**Task statement**
Pick out each line of the material below that contains the word "dropdown" and copy it.

[Portion of a data file]
>> START

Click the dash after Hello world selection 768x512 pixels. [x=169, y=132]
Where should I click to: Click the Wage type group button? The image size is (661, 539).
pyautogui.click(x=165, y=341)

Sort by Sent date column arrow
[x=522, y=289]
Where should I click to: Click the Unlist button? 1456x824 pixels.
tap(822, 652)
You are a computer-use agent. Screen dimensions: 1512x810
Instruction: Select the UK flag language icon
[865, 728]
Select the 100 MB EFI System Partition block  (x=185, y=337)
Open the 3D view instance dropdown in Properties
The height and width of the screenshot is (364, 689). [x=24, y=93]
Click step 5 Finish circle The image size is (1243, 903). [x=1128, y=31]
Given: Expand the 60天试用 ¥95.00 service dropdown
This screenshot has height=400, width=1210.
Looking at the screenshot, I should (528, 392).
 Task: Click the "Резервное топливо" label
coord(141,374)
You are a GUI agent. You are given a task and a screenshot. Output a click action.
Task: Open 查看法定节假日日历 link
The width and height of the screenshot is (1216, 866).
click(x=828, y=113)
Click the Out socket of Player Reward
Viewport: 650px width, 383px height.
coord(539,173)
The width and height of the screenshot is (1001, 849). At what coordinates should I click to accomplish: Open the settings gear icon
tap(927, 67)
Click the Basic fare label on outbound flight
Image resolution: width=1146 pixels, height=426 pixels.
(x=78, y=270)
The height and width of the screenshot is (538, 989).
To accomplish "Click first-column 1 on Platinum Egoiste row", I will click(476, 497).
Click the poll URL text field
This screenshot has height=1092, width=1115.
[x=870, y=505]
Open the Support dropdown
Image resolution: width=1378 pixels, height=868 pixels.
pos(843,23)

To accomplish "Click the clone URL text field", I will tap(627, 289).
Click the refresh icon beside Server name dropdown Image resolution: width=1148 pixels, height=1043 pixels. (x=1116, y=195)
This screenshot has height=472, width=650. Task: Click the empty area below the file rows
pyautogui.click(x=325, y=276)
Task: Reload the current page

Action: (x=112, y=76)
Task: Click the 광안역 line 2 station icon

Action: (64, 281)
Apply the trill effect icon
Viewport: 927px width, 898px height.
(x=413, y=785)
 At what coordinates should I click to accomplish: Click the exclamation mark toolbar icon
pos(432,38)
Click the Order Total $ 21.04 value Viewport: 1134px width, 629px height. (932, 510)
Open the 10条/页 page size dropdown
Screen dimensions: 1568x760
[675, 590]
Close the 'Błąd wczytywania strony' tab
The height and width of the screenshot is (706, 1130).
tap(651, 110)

>> END

**Task response**
Open the 3D view instance dropdown in Properties
Given: Expand the 60天试用 ¥95.00 service dropdown
Open the Support dropdown
Click the refresh icon beside Server name dropdown Image resolution: width=1148 pixels, height=1043 pixels. (x=1116, y=195)
Open the 10条/页 page size dropdown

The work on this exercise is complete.